To indicate off the facility of its new Taycan electrical automobiles, Porsche Australia is reaching 50 years into the previous.
Mixing the retro and futuristic, the model teamed up with gaming firm Atari to recreate a model of the 1972 desk tennis recreation Pong, performed with two automobiles bouncing an AI-controlled drone flying 150 kilometers per hour between them.
DDB Group Melbourne created the “Taycan Arcade” marketing campaign, with Airbag Australia dealing with the technical manufacturing and course. The sport was performed with two geofenced automobiles in Victoria and filmed for a minute-long video shared throughout worldwide Porsche channels and thru activations at native dealerships and the Australian Grand Prix in Melbourne on April 2.
Beginning with a boot display harking back to a basic Atari arcade cupboard, the movie reveals the 2 automobiles—with plates studying participant 1 and participant 2—zipping round to music incorporating Pong’s easy sound results. It ends by revealing a model of the sport utilizing automobiles as an alternative of paddles that may be performed on-line.

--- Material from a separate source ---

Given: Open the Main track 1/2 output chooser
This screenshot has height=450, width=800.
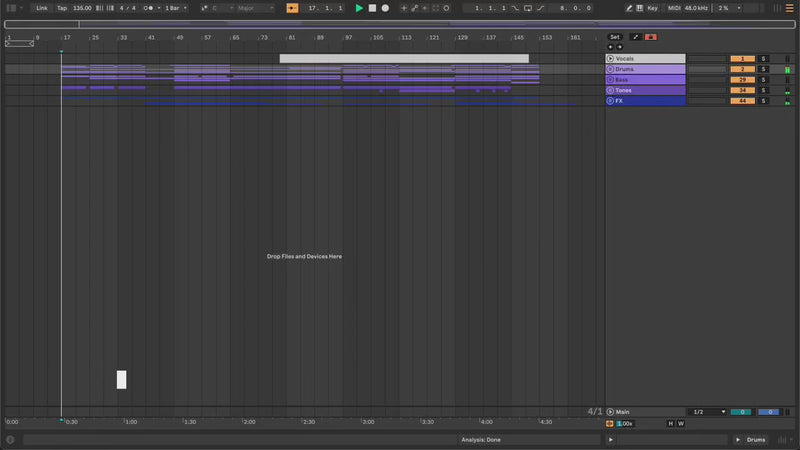Looking at the screenshot, I should tap(706, 412).
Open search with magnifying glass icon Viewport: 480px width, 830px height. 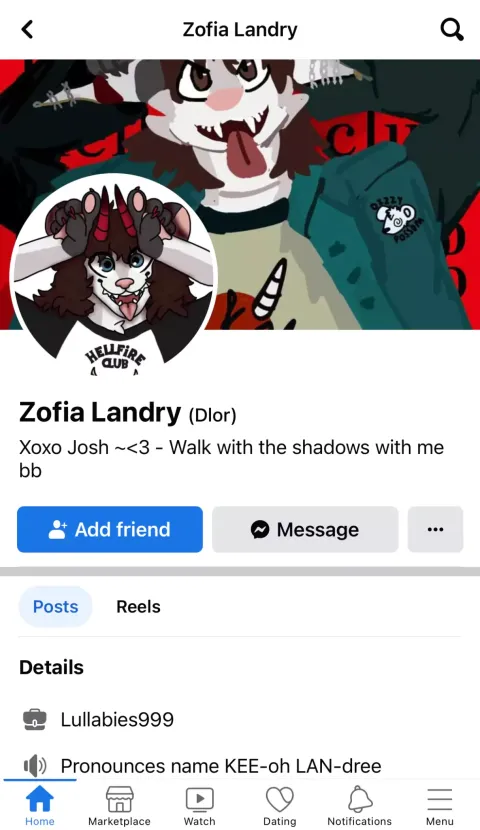pos(452,30)
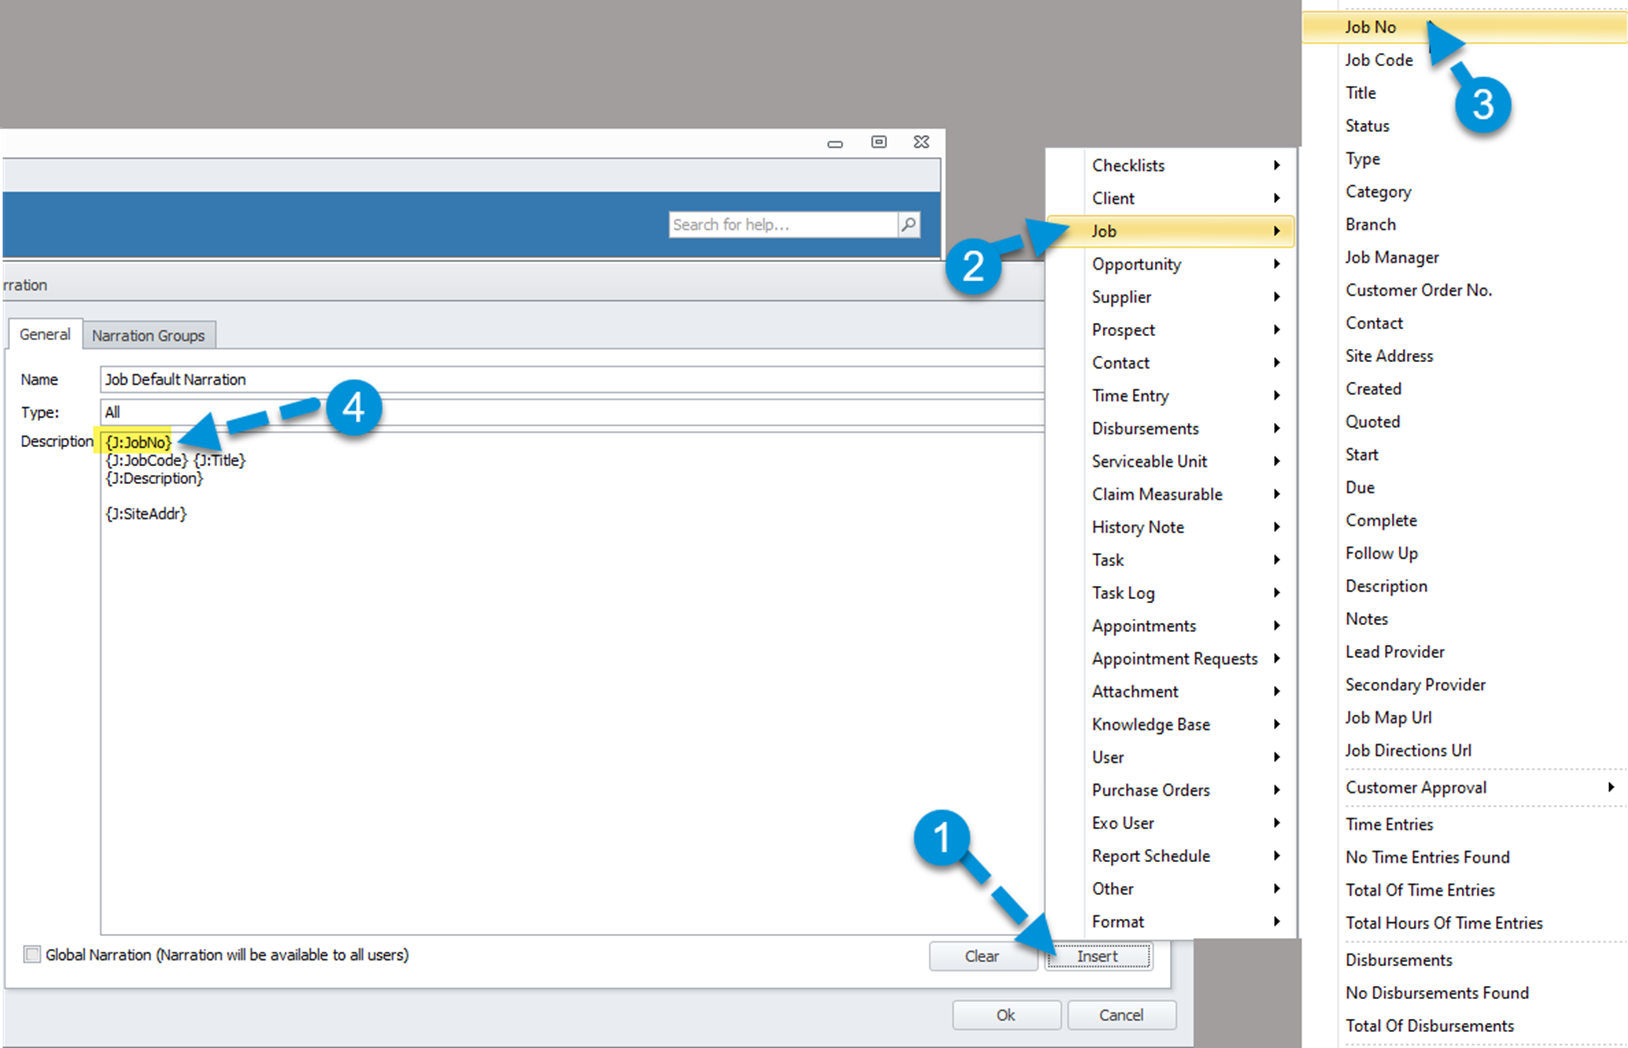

“Porsche’s all-electric Taycan connects the model’s historical past with an electrical future,” Porsche advertising director John Murray mentioned in an announcement. “In fact, in relation to placing two Taycans to the check, we wanted an concept as exhilarating and unique because the automotive itself.”
Gamers can select from three issue modes and 4 colours of Taycan, with the possibility to achieve a excessive rating leaderboard. The web site additionally hosts the marketing campaign video and hyperlinks to a showcase for the brand new automobiles inside Porsche’s web site.
“An engineering feat as exceptional because the Taycan deserves an formidable one-of-a-kind demonstration,” DDB Group Melbourne government artistic director Psembi Kinstan mentioned in an announcement. “Crafting an illustration as elevated and exhilarating because the Taycan was our principal problem, however one which Airbag and world-renowned drone technicians at XM2 pulled off with aplomb.”